November 28, 2013

Best Monitoring Solution 2015 - OMD (Open Monitoring Distribution)

Why is OMD the Best Open Source Monitoring Solution over Zabbix, Zenoss or Sensu

I spend about 3 weeks vetting through 20+ open source monitoring solutions and at the end of the process, the choices had boiled down to few major ones - OMD (best combination of open source plug-ins put together for Nagios), Zabbix, Sensu, and Zenoss.

The main components of OMD are Check_MK, PNP4Nagios, Nagvis, and of course Nagios. Among these projects, Check_MK is the core of OMD that makes Nagios easy to configure, easy to scale, and mashed together all the other popular Nagios plug-ins into one unified user interface. Thus the following comparisons are done using Check_MK as the keyword, but I will also cover how other plug-ins makes OMD project stand out from the competitions.

Update: 2015.08.29
I have the opportunity to build a new monitoring platform from scratch again, so I wanted to make sure if there is any better solution than OMD. I have gone though a series of new comers and the Monitorama conferences (2014 ~ 2015). OMD still is the only one that ships with everything you need to do the monitoring job right. Some of the new tools focus on API and scalability (which OMD has both) but doesn’t really give you a easy to use or the lack of GUI to manage your infrastructure with less command line or coding capable people.

Trend

Check_MK vs Zabbix vs Zenoss Core Trend

enter image description here
A quick Google Trend search will tell you that Check_MK is up and rising. Together with the Nagios’s community size, you can certainly find custom monitoring plug-ins created by community members and save yourself time from reinventing the wheel.

Project Health

Before you pick any open source tool for enterprise projects, you want to make sure that their code is not stale and the community is vibrant for the years to come. Active community and frequent code updates ensure your questions get answered and fast bug fixes. Free service from Ohloh will give you an overview of those aspects on open source projects. The following comparison charts are created from Ohloh.
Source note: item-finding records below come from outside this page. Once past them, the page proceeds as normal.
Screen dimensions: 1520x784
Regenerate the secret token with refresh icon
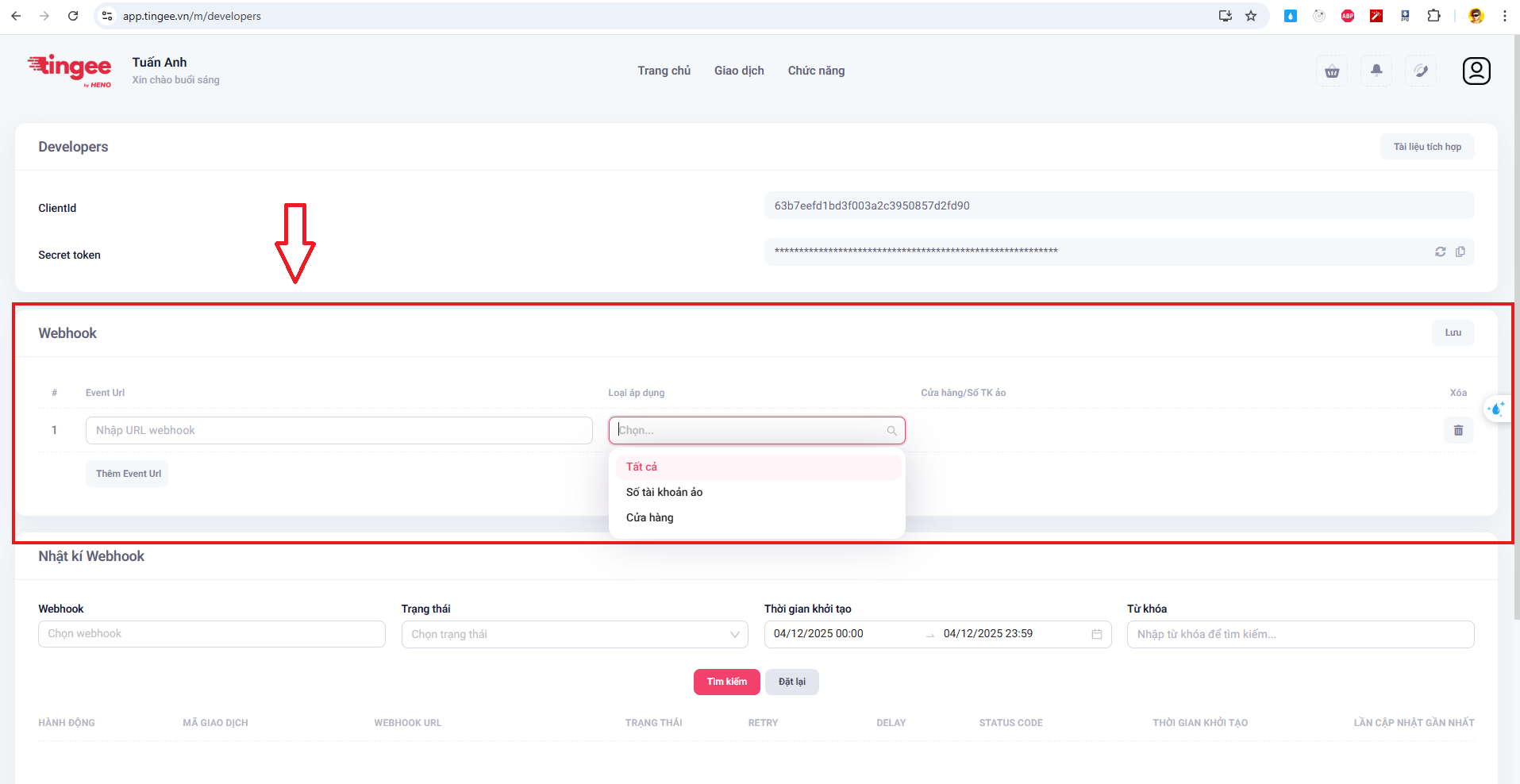(x=1440, y=252)
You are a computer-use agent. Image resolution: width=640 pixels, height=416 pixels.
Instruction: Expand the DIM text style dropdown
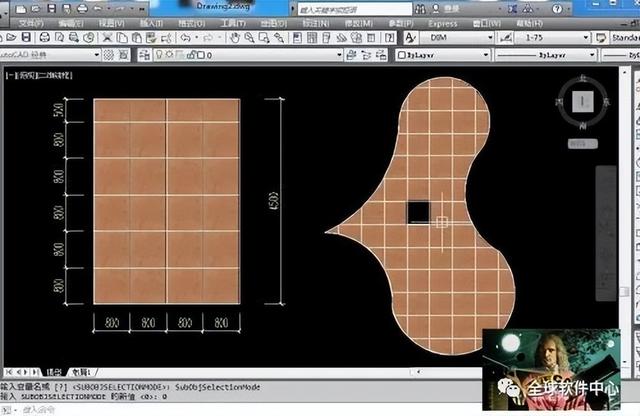[490, 38]
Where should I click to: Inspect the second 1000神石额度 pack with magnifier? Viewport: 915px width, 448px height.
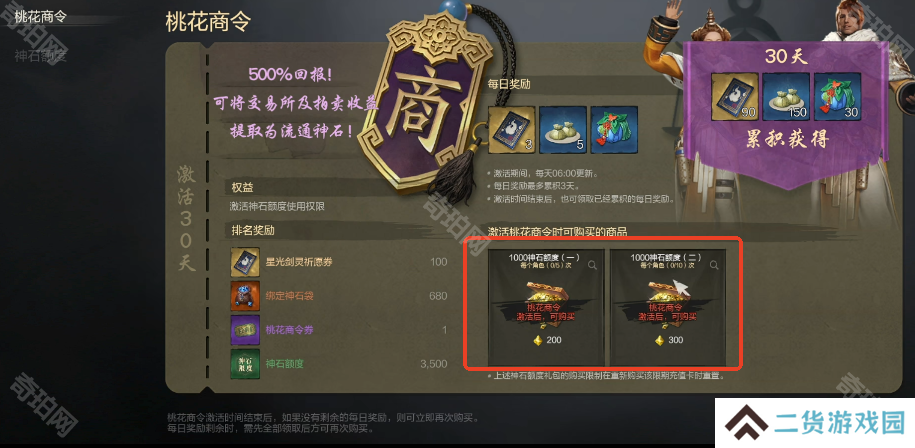714,265
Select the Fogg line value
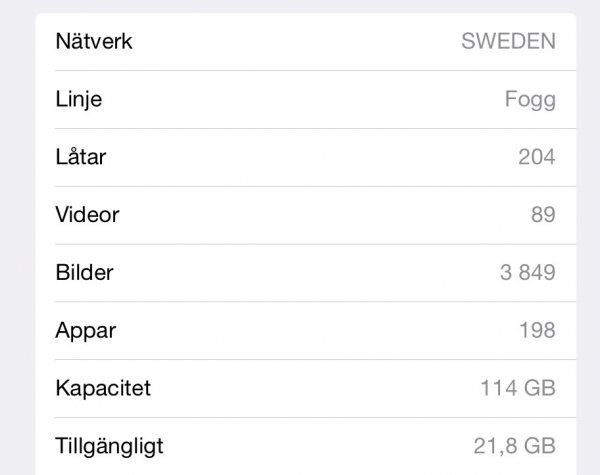 [530, 100]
Number of Code Commits Made by Each Project

enter image description here
Check_MK is a clear winner in this chart. It tells you that Check_MK is constantly making more improvement than the other 2 projects.

Number of Contributor of Each Project

enter image description here
In this chart, Check_MK’s contributor is increasing and will soon surpass Zabbix. And don’t forget it is standing on giant’s shoulder, the largest monitoring community - Nagios.

User Reviews

Don’t just listen to me. Here is one of the blog post that talks about why moving away from Zabbix to Check_MK.

Moving From Zabbix to Check_MK

Architecture Design Advantage

OMD

What is OMD:
OMD is a combination of best practices on how Nagios should be setup and integrated. It has incorporated all of the most popular 3rd party Nagios plug-ins in single easy to maintain, easy to install, and easy to upgrade package. Once you have your Linux server running, installing and have your OMD monitoring suite running only takes about 10 minutes with one command.

Administrators can really save time on not having to compile Nagios, or other plug-ins, trying to integrate and mess with configurations between plug-ins and Nagios. It really is a no-brainer to setup and start with.

Why use OMD instead of other flavors of Nagios combos, e.g. ?
Founded July, 2010 by a group of well known Nagios community members and Nagios addon developers
e.g. NagVis, Check_MK, PNP4Nagios, and others

Check_MK

What is Check_MK

Check_MK is an extension to the Nagios monitoring system that allows creating rule-based configuration using Python and offloading work from the Nagios core to make it scale better, allowing more systems to be monitored from a single Nagios server.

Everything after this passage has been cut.